* **What needs to be done**:
Rewrite as a numbered list the lines starting with the one containing "Expand the Enabled dropdown for Edit Mode" and continuing through the last line, skipping any blank lines. Leave the pictures out of the answer.
:: Source data ::
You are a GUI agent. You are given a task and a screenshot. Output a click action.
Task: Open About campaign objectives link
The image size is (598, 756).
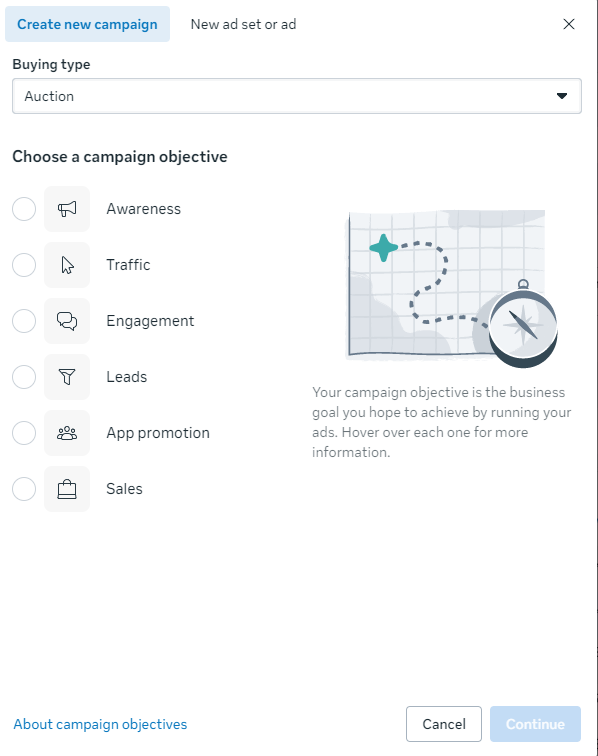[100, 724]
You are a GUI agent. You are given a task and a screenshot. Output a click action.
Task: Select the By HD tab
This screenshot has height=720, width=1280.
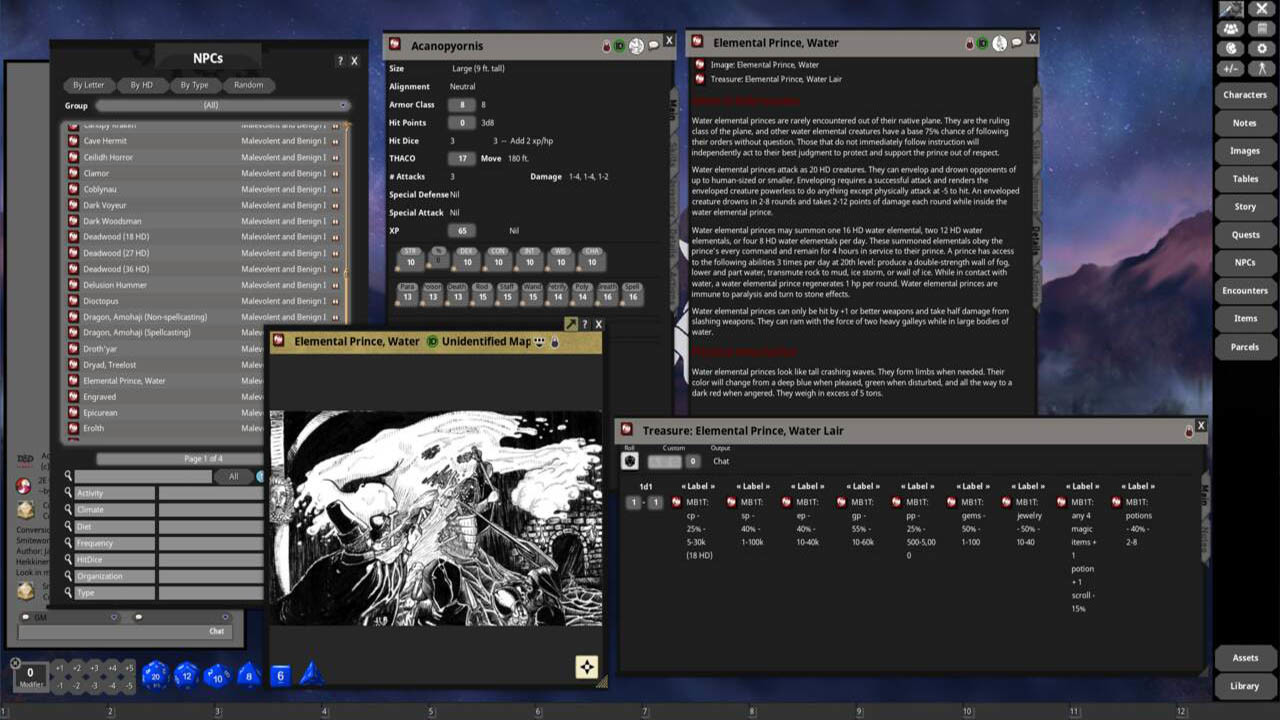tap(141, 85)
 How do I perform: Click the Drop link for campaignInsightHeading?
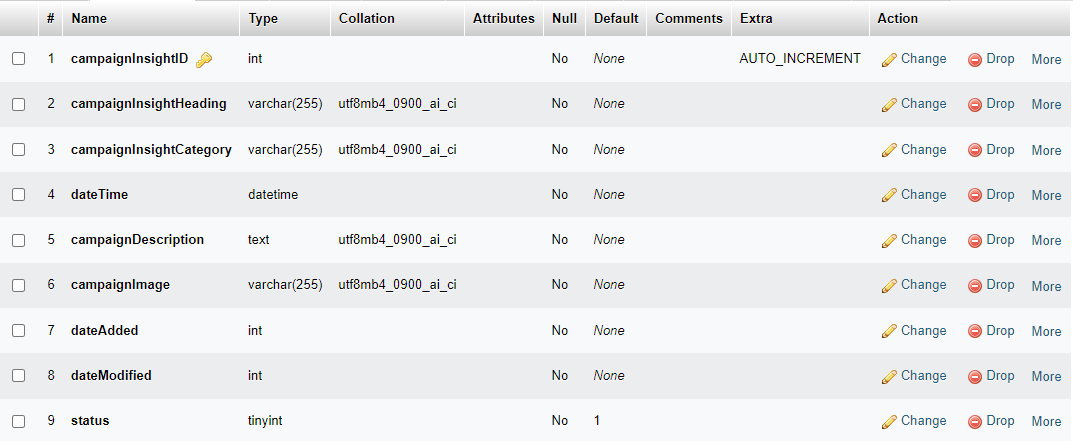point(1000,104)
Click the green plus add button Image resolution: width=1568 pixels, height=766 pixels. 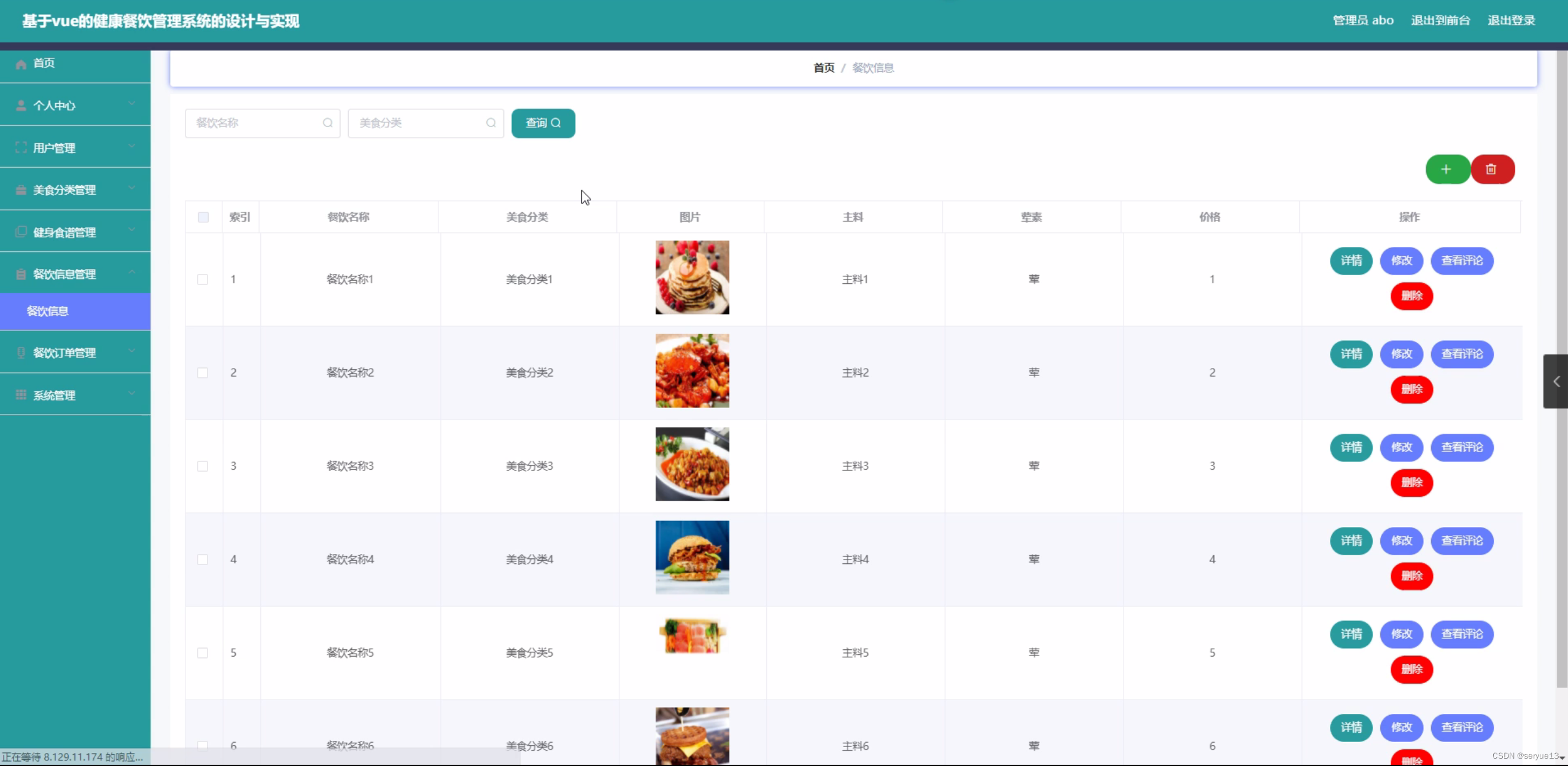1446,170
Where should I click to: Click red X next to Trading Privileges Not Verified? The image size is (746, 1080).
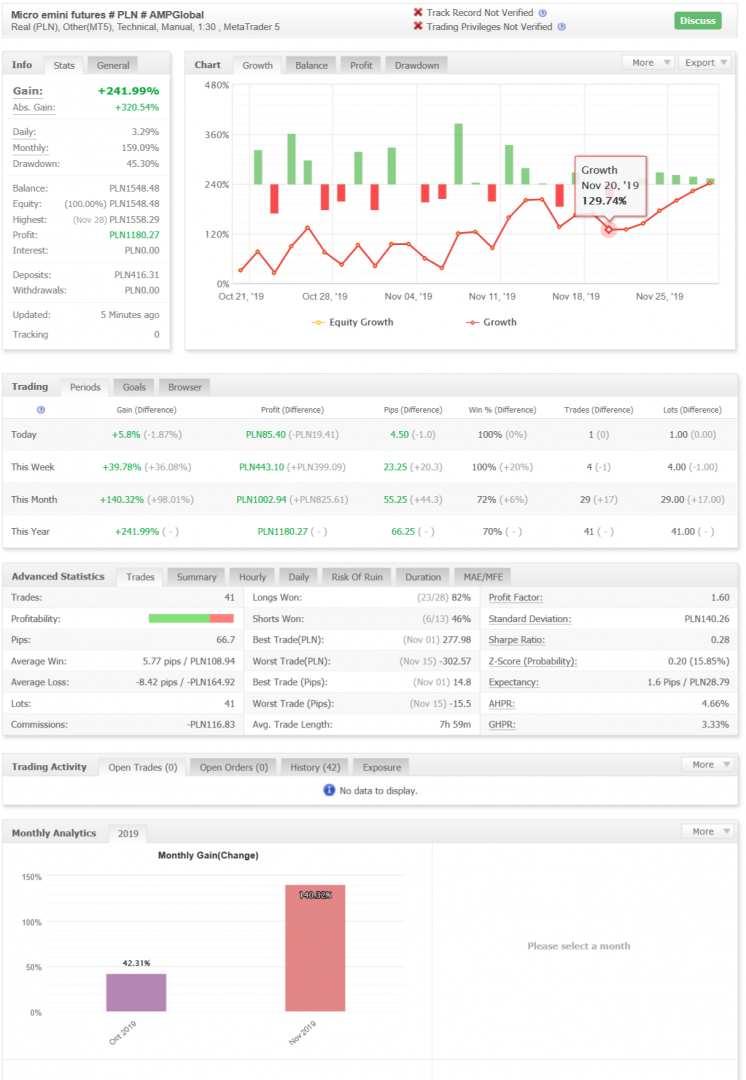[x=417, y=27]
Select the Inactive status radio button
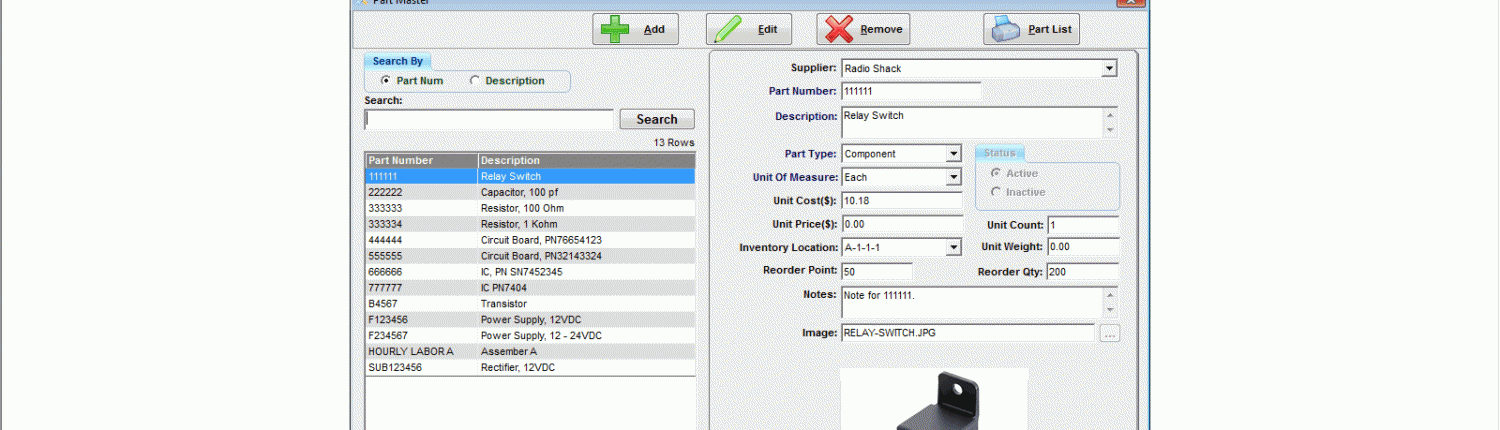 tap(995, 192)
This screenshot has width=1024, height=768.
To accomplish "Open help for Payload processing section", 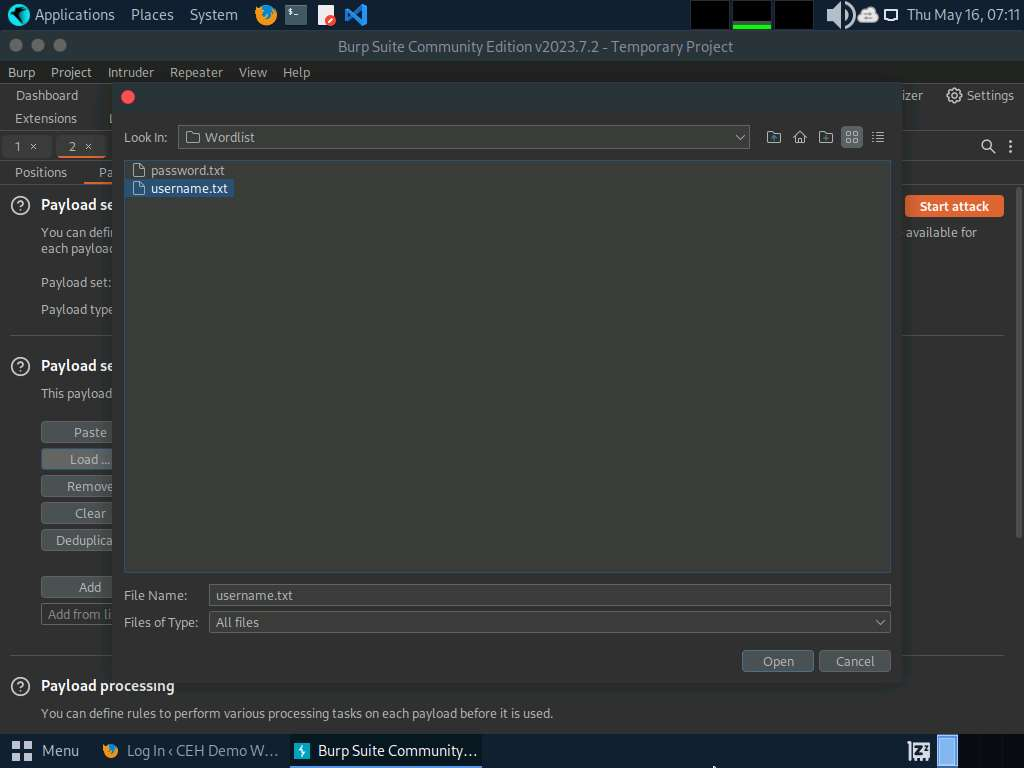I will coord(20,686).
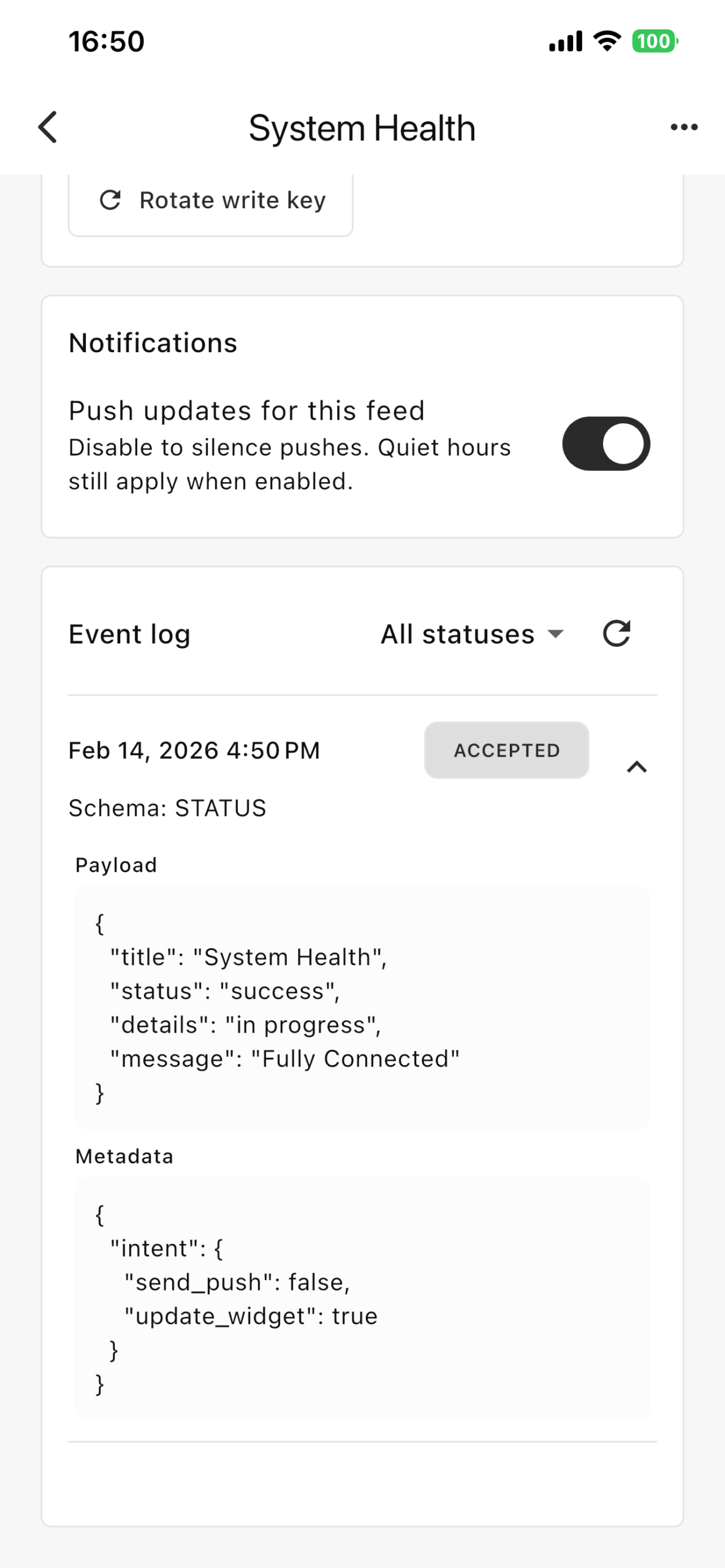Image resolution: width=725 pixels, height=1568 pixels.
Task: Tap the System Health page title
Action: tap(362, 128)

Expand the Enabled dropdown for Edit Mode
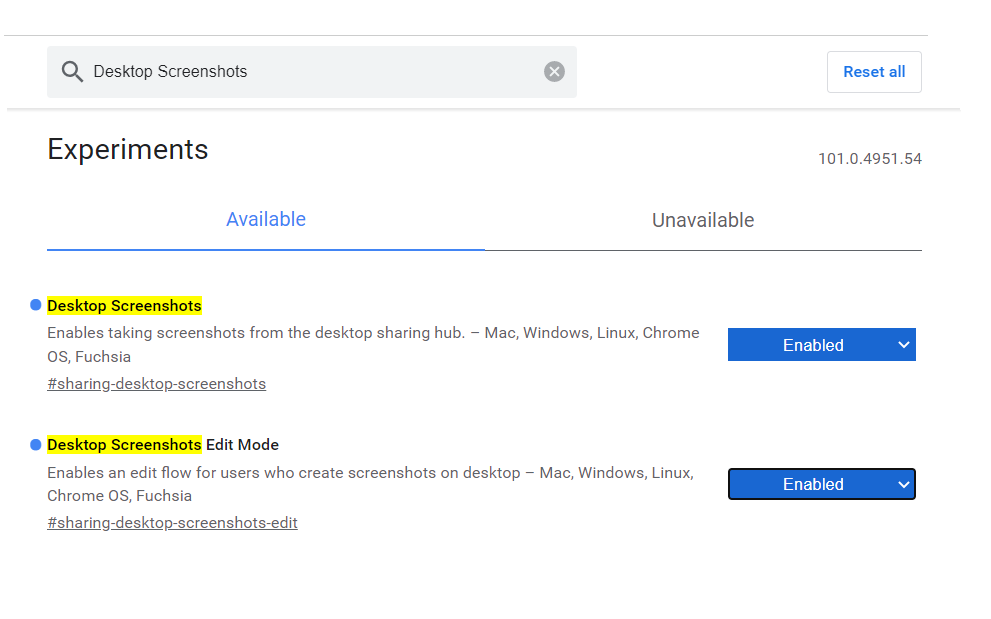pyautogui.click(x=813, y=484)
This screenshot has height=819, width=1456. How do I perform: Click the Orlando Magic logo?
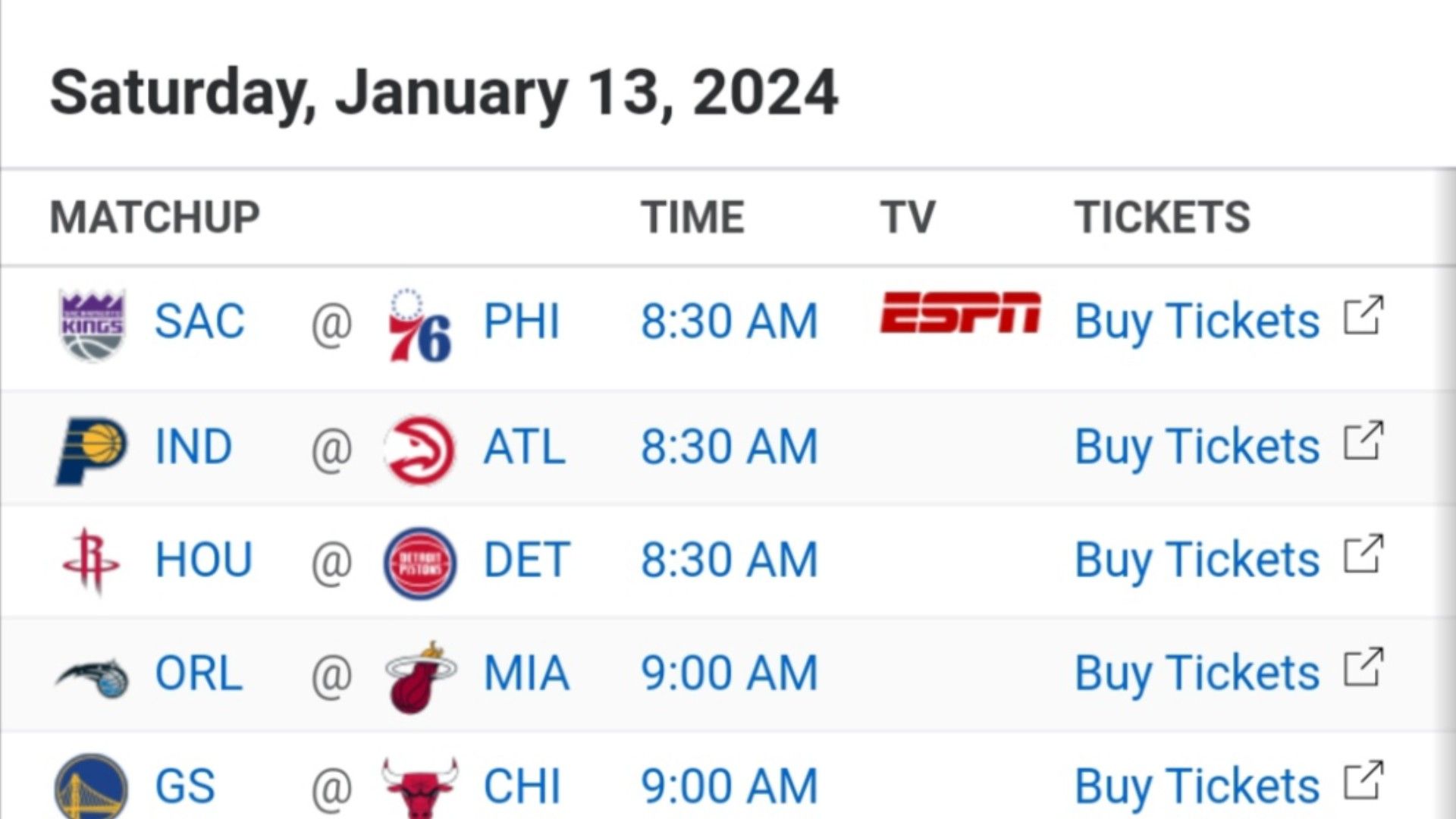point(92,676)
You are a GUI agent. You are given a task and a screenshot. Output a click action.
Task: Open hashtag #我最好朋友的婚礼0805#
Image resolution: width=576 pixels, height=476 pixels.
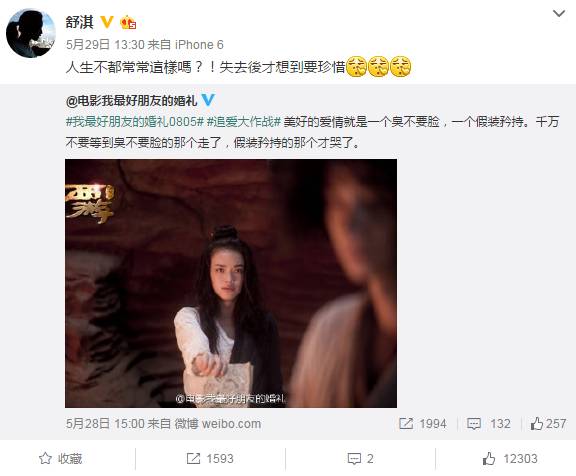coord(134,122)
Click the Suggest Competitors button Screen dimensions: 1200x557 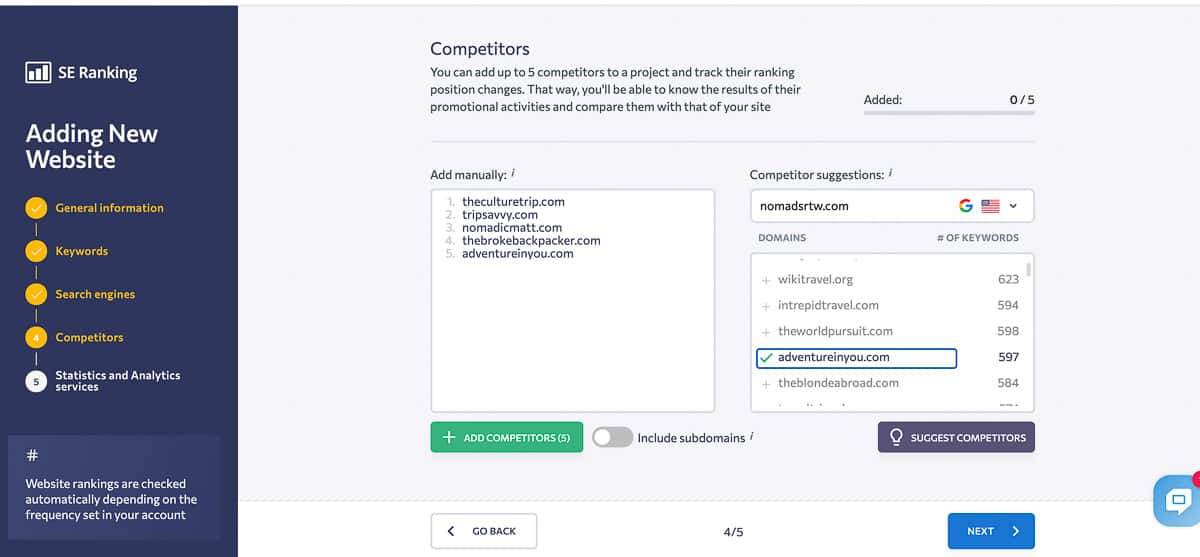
:::
* **Exercise output**:
1. Expand the Enabled dropdown for Edit Mode
2. pyautogui.click(x=813, y=484)
3. This screenshot has height=819, width=1456. How do I perform: Click the Orlando Magic logo?
4. point(92,676)
5. You are a GUI agent. You are given a task and a screenshot. Output a click action.
6. Task: Open hashtag #我最好朋友的婚礼0805#
7. Image resolution: width=576 pixels, height=476 pixels.
8. coord(134,122)
9. Click the Suggest Competitors button Screen dimensions: 1200x557 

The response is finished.